Me: Yes it does. Takes even longer when someone notices I am trying to read, yet keeps talking to me anyway.
So you can see the problem I was sometimes having. Anyway, the book I eventually did manage to read is Book Of The Dead: The Complete History Of Zombie Cinema by Jamie Russell, published in 2005. I think I got this book when I ordered a few other horror themed books, as part of a package deal. Russell starts his book by exploring where zombies come from in the real world. This was very interesting to me. I knew that zombies are linked to voodoo, but I didn't realize how far into the past this was the case. He also shows us how Americans, and for that matter the rest of the world, came to know about zombies. Once this has been established, Russell then starts to talk about zombies on film. What I liked about this book, is that Russell broke down each chapter to talk about each decade. Sometimes he would jump ahead a little bit, but not by a whole lot. Russell mostly talks about the films that do something to change zombies, or films that he feels has a lot of meaning behind, or in, the zombies. I was actually surprised at how many of the films he talked about I have actually watched. This is a good thing because one of the things I didn't like about this book is the way Russell just assumes we have watched each of these films. He usually goes into a lot of detail about the plots of each film he talks about in length. Since he gives away a lot of the major plot points, this is a good book if you just want to make a long movie really short.
Russell has a fairly broad range with what he sees as a zombie.

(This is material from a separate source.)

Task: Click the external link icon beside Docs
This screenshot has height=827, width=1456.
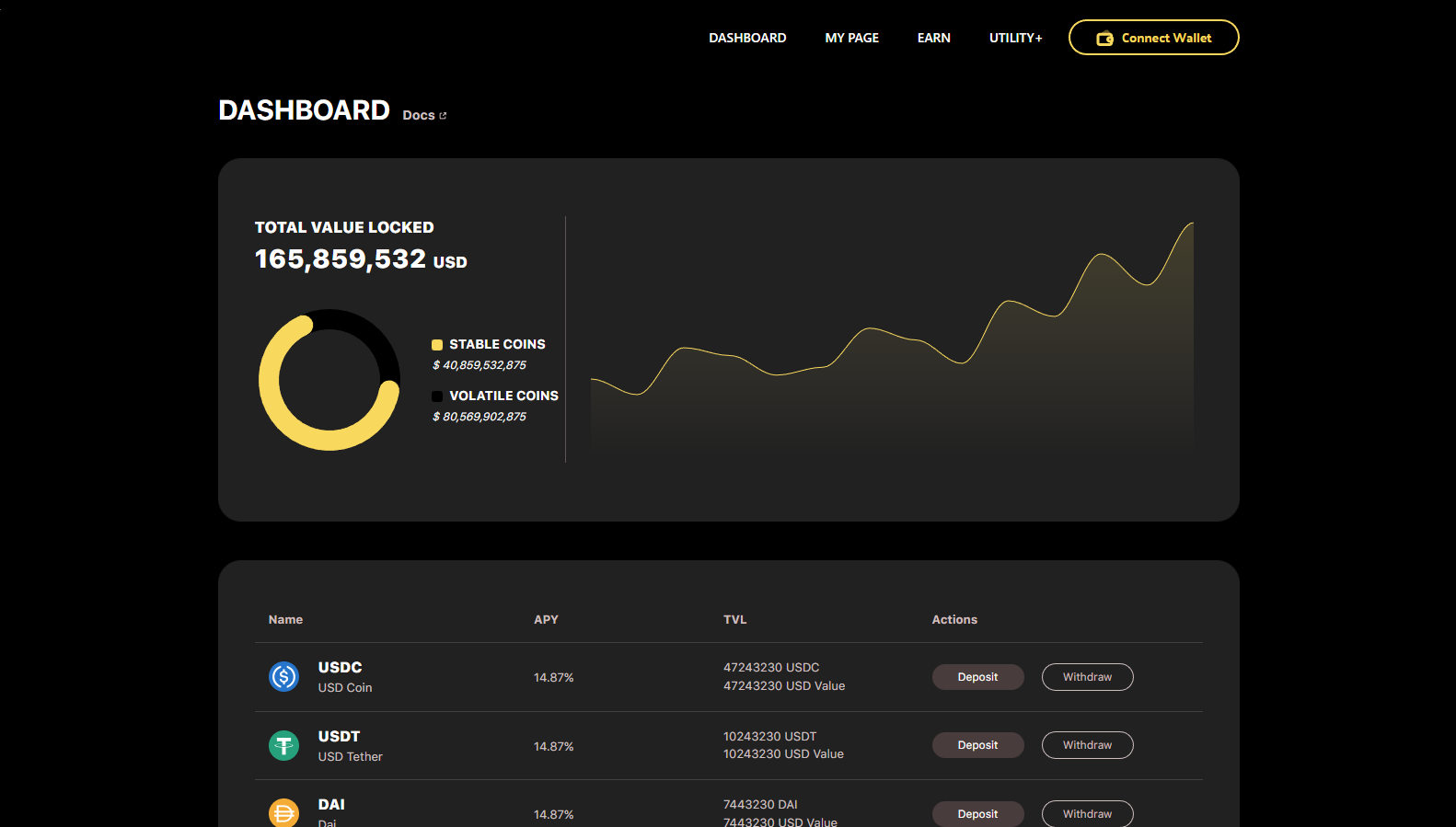Action: point(443,116)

Listing such films as Invasion Of The Body Snatchers, The Crazies, and 28 Days Later as zombie films. Even though he admits that there are no true zombies in those films, he still likes to call them that now and then. When talking about 28 Days Later, he will often call them "the infected", and "zombies", in the same sentence. It is this indecision that would sometimes frustrate me. Another thing that I noticed, that would also frustrate me at times, is the way that any film that has meaning to it is an okay to great film. Rather it be an issue of race, the Vietnam war, or anything by Romero (zombie movie that is), gets a lot of praise from Russell. There are exceptions of course, but even the bad films get some praise for having at least some meaning behind them. If the film doesn't have any meaning, or what Russell deems as no meaning, then it is often written off. Such films as Return Of The Living Dead, and the remake of Dawn Of The Dead, are basically written off because they are mearly entertaining, but have no real meaning to them. While I disagree that some of the films he writes about in this way don't have any kind of meaning to them, I didn't understand why the need to just write them off even if they don't have meaning. I love a movie that makes me think, not just about the film itself, but even real life issues. At the same time though, it is nice to just be entertained now and then. Just because a film doesn't have some deep meaning, doesn't make it a bad film.

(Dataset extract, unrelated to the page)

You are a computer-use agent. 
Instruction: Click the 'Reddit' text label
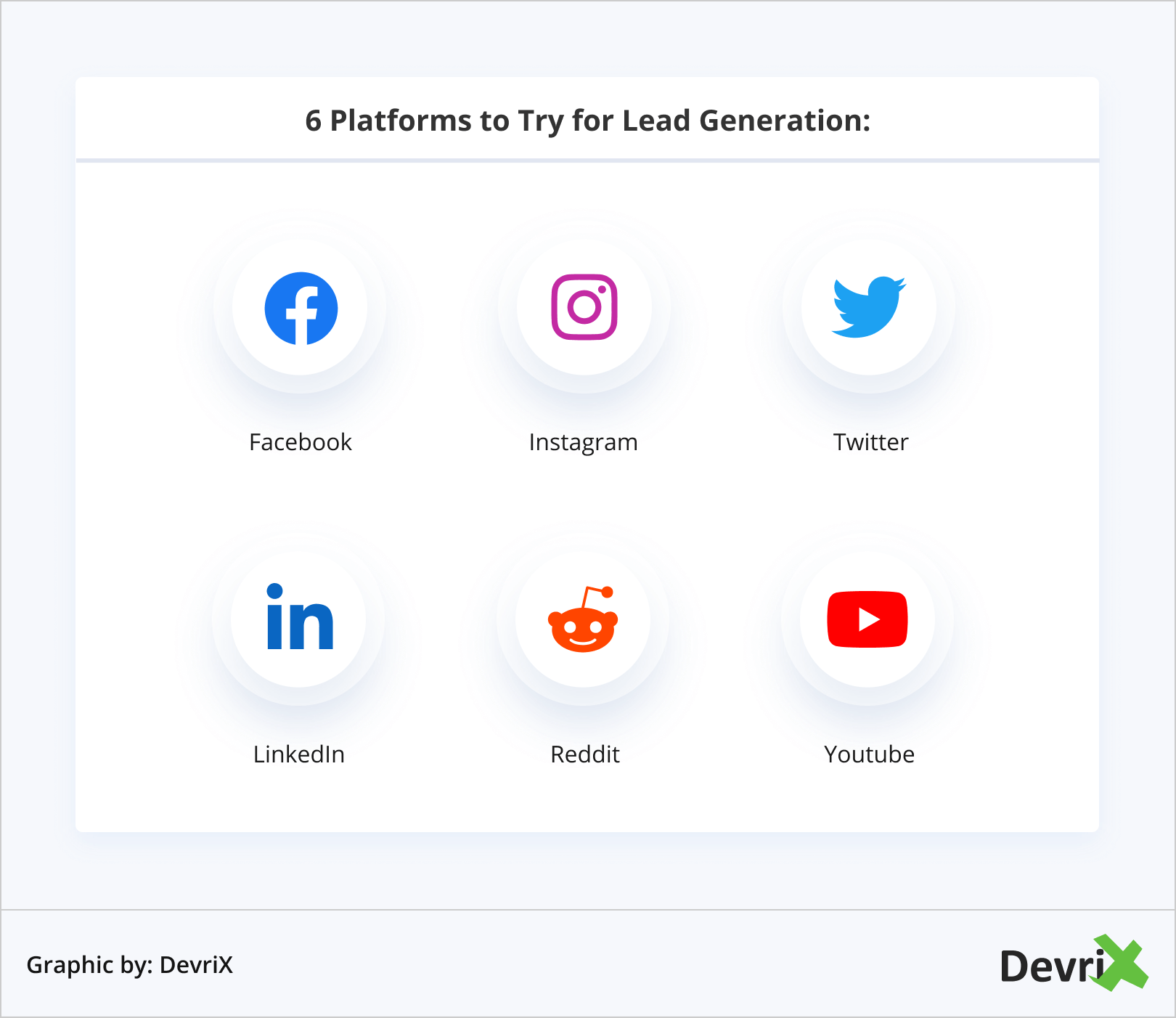[x=585, y=754]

I did find Book Of The Dead: The Complete History Of Zombie Cinema to be a fun read. I found the real history of the zombie, which he picked up again when talking about The Serpent And The Rainbow, to be especially interesting. It was also really neat to see how the zombie has changed, and evolved, over the years since it started to show up on film. Since Russell goes into a lot of plot details, I would only suggest this book for those that truly love zombies. I ended up not reading the entire book, just because the back of the book is a list of every zombie film that Russell knows of. I didn't check, but I believe each film gets a small blurb about it as well. Even though I have watched a lot of zombie movies, Russell has watched a hell of a lot more.